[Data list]
·····

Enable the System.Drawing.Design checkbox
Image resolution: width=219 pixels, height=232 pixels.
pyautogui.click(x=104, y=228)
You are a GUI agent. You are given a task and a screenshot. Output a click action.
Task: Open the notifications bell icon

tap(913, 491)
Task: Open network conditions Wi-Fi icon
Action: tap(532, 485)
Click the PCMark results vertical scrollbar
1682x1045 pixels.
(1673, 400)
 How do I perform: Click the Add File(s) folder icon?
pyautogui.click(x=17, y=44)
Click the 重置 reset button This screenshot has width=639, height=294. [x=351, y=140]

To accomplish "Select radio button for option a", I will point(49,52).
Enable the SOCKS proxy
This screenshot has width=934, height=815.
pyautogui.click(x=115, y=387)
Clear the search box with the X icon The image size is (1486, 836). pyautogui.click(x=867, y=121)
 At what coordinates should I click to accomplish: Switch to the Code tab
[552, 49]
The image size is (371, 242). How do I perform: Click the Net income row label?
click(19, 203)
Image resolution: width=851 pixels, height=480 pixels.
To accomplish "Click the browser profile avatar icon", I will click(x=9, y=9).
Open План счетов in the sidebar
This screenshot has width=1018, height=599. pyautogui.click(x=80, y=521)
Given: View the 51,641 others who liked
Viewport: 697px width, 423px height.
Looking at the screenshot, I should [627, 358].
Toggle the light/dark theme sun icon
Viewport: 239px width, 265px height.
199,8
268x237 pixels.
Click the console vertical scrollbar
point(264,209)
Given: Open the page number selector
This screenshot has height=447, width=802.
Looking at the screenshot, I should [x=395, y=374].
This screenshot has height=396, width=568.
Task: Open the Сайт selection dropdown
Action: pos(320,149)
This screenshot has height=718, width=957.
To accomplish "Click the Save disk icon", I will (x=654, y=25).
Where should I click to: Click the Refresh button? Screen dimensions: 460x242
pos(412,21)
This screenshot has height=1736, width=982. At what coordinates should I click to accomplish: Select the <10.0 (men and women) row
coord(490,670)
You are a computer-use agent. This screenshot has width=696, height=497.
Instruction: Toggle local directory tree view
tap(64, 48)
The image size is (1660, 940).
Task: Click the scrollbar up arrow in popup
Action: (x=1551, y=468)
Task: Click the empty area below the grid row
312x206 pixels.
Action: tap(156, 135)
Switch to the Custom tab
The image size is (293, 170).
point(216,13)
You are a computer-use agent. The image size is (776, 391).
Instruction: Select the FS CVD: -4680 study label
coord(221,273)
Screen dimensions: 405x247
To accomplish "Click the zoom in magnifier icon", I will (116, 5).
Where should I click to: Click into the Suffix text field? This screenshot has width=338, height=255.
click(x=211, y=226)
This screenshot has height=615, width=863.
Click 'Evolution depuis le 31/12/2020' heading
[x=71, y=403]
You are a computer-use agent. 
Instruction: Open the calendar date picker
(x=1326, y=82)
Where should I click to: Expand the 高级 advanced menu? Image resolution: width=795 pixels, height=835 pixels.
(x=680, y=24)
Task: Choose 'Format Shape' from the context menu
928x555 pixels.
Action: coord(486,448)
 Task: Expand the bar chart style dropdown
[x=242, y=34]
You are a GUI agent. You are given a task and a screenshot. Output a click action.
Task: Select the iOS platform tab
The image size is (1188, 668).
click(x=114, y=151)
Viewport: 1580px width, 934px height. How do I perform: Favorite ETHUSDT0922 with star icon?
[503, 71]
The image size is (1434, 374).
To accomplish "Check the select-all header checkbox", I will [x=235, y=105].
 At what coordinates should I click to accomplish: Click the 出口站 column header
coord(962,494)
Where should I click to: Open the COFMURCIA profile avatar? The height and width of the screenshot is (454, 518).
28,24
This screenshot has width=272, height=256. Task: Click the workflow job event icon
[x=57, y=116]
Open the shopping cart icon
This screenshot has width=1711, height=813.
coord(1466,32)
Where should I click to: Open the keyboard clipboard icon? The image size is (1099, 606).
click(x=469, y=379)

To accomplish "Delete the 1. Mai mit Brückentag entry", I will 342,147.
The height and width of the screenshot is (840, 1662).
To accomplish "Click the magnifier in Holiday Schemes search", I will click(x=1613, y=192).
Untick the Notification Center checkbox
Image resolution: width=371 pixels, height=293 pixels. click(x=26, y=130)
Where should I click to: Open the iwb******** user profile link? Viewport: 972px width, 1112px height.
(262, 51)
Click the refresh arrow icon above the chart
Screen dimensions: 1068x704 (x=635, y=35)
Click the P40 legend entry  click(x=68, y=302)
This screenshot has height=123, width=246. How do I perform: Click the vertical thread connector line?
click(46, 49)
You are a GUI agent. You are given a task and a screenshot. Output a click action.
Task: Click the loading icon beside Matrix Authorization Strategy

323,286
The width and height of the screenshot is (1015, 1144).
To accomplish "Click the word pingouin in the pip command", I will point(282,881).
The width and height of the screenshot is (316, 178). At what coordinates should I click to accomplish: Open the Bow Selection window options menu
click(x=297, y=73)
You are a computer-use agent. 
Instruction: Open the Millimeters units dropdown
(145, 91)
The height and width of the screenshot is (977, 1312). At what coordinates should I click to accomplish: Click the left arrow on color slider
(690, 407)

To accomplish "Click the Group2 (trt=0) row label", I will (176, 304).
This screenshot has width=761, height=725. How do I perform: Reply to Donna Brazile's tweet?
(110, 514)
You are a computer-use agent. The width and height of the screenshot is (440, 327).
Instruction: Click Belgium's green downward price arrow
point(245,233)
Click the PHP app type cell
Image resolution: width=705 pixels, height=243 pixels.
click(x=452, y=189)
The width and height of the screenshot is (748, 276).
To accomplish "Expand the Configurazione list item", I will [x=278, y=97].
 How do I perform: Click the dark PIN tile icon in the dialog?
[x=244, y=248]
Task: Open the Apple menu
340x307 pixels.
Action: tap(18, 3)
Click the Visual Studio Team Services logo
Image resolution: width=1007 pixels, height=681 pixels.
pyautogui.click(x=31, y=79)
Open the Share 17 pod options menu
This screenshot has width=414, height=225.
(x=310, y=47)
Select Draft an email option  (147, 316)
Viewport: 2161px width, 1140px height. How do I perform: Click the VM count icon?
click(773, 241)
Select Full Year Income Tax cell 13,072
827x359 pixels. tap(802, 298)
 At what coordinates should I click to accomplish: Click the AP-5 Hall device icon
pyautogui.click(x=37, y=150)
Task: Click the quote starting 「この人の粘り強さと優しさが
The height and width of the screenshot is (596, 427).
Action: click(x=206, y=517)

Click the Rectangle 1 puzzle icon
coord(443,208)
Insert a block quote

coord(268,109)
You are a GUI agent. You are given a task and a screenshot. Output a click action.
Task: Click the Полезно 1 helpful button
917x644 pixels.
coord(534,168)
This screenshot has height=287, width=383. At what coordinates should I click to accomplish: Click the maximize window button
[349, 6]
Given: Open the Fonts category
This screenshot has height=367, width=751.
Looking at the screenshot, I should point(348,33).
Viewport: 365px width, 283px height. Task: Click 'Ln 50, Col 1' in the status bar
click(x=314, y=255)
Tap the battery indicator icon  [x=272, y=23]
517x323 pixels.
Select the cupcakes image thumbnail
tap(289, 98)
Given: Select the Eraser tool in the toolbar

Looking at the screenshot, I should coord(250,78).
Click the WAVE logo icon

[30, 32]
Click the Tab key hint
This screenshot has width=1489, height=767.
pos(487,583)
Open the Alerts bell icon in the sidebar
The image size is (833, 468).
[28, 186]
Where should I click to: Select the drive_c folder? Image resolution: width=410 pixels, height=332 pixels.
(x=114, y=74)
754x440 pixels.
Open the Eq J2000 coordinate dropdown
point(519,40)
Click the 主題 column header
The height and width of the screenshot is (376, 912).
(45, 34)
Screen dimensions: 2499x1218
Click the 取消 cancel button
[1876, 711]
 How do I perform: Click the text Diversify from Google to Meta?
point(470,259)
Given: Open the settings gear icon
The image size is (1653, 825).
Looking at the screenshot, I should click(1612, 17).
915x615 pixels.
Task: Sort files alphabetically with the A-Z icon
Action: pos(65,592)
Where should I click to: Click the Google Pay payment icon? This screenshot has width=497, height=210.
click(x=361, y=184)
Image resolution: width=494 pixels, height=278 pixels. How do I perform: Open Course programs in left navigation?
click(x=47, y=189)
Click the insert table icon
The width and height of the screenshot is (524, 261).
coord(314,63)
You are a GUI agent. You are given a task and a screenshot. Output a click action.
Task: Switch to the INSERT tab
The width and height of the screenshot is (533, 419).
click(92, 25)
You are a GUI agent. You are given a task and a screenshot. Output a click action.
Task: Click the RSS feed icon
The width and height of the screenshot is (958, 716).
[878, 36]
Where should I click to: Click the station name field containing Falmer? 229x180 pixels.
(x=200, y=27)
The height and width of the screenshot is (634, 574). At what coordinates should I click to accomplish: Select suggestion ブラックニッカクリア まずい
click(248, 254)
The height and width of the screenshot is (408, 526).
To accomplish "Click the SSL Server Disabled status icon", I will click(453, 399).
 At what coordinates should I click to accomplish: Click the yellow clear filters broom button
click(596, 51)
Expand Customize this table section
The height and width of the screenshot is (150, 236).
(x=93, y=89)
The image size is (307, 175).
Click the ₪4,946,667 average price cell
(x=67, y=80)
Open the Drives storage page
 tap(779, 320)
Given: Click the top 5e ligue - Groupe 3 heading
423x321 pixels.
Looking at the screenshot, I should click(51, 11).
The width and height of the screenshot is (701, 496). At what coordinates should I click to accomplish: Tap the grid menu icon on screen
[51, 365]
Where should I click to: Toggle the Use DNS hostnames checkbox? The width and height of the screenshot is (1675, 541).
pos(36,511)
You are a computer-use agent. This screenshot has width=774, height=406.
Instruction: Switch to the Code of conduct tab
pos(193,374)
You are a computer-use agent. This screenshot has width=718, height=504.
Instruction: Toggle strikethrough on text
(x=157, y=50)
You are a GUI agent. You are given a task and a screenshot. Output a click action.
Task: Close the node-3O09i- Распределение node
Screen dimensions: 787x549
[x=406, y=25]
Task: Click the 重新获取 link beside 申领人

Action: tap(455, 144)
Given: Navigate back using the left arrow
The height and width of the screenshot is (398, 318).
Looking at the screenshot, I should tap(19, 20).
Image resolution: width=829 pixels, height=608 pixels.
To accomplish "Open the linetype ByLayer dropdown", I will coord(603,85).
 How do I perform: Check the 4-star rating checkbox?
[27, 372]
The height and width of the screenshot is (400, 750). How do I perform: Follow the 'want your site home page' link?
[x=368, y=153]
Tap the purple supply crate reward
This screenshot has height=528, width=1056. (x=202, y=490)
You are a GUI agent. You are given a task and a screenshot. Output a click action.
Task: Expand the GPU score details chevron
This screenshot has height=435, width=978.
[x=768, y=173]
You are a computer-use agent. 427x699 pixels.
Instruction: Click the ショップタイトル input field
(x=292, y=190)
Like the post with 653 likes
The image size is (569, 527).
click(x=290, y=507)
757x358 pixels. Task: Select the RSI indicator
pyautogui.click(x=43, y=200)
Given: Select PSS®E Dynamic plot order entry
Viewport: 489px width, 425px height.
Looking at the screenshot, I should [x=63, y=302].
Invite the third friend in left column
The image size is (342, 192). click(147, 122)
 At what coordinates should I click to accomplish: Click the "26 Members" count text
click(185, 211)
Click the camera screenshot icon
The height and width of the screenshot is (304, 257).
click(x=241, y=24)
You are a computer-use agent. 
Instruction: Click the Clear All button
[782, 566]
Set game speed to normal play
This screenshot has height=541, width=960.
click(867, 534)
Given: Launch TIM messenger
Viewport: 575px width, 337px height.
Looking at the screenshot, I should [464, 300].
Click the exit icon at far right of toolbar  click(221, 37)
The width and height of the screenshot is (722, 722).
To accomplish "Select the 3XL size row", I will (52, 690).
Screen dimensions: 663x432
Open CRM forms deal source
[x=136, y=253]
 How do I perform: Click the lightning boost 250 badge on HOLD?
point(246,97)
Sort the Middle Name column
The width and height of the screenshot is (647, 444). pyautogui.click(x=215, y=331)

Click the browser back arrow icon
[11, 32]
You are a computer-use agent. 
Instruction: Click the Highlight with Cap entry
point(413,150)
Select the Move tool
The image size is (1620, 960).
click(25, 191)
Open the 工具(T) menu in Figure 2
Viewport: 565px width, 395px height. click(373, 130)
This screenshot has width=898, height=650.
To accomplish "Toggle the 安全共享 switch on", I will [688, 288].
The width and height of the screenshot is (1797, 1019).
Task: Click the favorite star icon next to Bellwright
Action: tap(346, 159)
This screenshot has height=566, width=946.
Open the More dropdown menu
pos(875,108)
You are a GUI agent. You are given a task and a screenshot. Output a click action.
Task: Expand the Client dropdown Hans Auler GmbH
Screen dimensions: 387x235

·····

## WORK TO DO:
Quote verbatim the data from the line containing "You are a computer-use agent. 427x699 pixels." through the last line of the data, including both of those lines.

## TASK OUTPUT:
You are a computer-use agent. 427x699 pixels.
Instruction: Click the ショップタイトル input field
(x=292, y=190)
Like the post with 653 likes
The image size is (569, 527).
click(x=290, y=507)
757x358 pixels. Task: Select the RSI indicator
pyautogui.click(x=43, y=200)
Given: Select PSS®E Dynamic plot order entry
Viewport: 489px width, 425px height.
Looking at the screenshot, I should [x=63, y=302].
Invite the third friend in left column
The image size is (342, 192). click(147, 122)
 At what coordinates should I click to accomplish: Click the "26 Members" count text
click(185, 211)
Click the camera screenshot icon
The height and width of the screenshot is (304, 257).
click(x=241, y=24)
You are a computer-use agent. 
Instruction: Click the Clear All button
[782, 566]
Set game speed to normal play
This screenshot has height=541, width=960.
click(867, 534)
Given: Launch TIM messenger
Viewport: 575px width, 337px height.
Looking at the screenshot, I should [464, 300].
Click the exit icon at far right of toolbar  click(221, 37)
The width and height of the screenshot is (722, 722).
To accomplish "Select the 3XL size row", I will (52, 690).
Screen dimensions: 663x432
Open CRM forms deal source
[x=136, y=253]
 How do I perform: Click the lightning boost 250 badge on HOLD?
point(246,97)
Sort the Middle Name column
The width and height of the screenshot is (647, 444). pyautogui.click(x=215, y=331)

Click the browser back arrow icon
[11, 32]
You are a computer-use agent. 
Instruction: Click the Highlight with Cap entry
point(413,150)
Select the Move tool
The image size is (1620, 960).
click(25, 191)
Open the 工具(T) menu in Figure 2
Viewport: 565px width, 395px height. click(373, 130)
This screenshot has width=898, height=650.
To accomplish "Toggle the 安全共享 switch on", I will [688, 288].
The width and height of the screenshot is (1797, 1019).
Task: Click the favorite star icon next to Bellwright
Action: tap(346, 159)
This screenshot has height=566, width=946.
Open the More dropdown menu
pos(875,108)
You are a GUI agent. You are given a task and a screenshot. Output a click action.
Task: Expand the Client dropdown Hans Auler GmbH
Screen dimensions: 387x235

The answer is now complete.